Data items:
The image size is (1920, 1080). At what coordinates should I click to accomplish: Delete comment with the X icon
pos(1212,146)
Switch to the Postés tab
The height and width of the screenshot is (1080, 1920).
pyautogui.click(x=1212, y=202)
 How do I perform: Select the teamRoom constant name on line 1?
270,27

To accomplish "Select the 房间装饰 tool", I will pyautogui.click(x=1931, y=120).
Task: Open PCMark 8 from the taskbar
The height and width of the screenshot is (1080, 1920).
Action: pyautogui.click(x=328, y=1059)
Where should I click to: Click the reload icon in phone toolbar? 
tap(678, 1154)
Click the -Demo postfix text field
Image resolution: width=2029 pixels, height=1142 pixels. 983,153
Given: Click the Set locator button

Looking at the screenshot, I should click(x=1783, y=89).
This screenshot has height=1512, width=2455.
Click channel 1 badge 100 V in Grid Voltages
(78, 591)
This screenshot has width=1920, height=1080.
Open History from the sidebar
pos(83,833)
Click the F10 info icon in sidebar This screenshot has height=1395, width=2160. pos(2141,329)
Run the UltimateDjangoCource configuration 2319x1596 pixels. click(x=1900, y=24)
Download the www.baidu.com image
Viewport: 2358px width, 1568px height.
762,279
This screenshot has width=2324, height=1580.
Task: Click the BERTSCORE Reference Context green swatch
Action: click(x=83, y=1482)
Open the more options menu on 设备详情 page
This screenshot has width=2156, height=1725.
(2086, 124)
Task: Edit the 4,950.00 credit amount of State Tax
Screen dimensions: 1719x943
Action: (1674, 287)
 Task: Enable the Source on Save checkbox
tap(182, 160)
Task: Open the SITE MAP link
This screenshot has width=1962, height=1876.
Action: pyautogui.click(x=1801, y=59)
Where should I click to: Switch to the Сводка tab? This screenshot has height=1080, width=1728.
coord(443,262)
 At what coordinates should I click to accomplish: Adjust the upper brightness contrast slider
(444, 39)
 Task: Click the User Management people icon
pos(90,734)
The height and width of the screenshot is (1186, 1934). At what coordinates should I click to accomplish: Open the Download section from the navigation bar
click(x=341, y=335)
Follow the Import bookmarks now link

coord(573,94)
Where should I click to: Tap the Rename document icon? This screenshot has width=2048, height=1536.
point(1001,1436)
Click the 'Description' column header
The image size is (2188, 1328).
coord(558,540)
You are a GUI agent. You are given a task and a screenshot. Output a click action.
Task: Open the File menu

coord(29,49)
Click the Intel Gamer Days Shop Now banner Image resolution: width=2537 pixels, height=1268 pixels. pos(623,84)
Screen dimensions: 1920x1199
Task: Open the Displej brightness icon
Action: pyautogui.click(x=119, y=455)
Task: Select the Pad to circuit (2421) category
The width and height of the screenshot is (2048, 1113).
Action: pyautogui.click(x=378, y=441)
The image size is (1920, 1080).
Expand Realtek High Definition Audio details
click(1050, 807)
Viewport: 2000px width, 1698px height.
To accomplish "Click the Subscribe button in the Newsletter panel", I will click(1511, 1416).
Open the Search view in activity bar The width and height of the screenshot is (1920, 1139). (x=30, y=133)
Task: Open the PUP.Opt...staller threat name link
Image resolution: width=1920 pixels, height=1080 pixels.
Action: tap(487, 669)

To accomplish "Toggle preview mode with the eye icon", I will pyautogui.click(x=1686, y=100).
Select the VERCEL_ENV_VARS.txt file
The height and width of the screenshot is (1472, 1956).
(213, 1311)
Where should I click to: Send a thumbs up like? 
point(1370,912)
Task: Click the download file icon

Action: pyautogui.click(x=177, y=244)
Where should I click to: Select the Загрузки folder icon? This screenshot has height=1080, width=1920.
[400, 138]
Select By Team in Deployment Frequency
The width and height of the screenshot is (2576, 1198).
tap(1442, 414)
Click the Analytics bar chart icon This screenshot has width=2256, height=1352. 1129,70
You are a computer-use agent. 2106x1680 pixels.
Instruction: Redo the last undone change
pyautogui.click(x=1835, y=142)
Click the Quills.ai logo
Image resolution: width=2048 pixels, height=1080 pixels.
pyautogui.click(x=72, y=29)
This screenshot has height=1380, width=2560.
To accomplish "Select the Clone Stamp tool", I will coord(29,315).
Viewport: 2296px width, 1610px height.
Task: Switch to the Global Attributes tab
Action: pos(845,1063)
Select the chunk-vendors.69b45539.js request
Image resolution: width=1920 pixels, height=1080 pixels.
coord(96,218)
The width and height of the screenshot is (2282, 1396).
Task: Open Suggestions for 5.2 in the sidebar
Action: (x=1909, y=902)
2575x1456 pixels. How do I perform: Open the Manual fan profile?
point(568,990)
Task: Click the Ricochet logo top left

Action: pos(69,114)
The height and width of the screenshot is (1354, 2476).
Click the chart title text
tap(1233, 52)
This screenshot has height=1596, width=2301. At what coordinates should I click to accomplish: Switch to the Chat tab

• AIM OF THE EXERCISE
Copy only this part of the entries above: the line with "Given: Click the Set locator button", the line with "Click the F10", and the lines between, all exactly as written.

• SOLUTION FOR THIS EXERCISE
Given: Click the Set locator button

Looking at the screenshot, I should click(x=1783, y=89).
This screenshot has height=1512, width=2455.
Click channel 1 badge 100 V in Grid Voltages
(78, 591)
This screenshot has width=1920, height=1080.
Open History from the sidebar
pos(83,833)
Click the F10 info icon in sidebar This screenshot has height=1395, width=2160. pos(2141,329)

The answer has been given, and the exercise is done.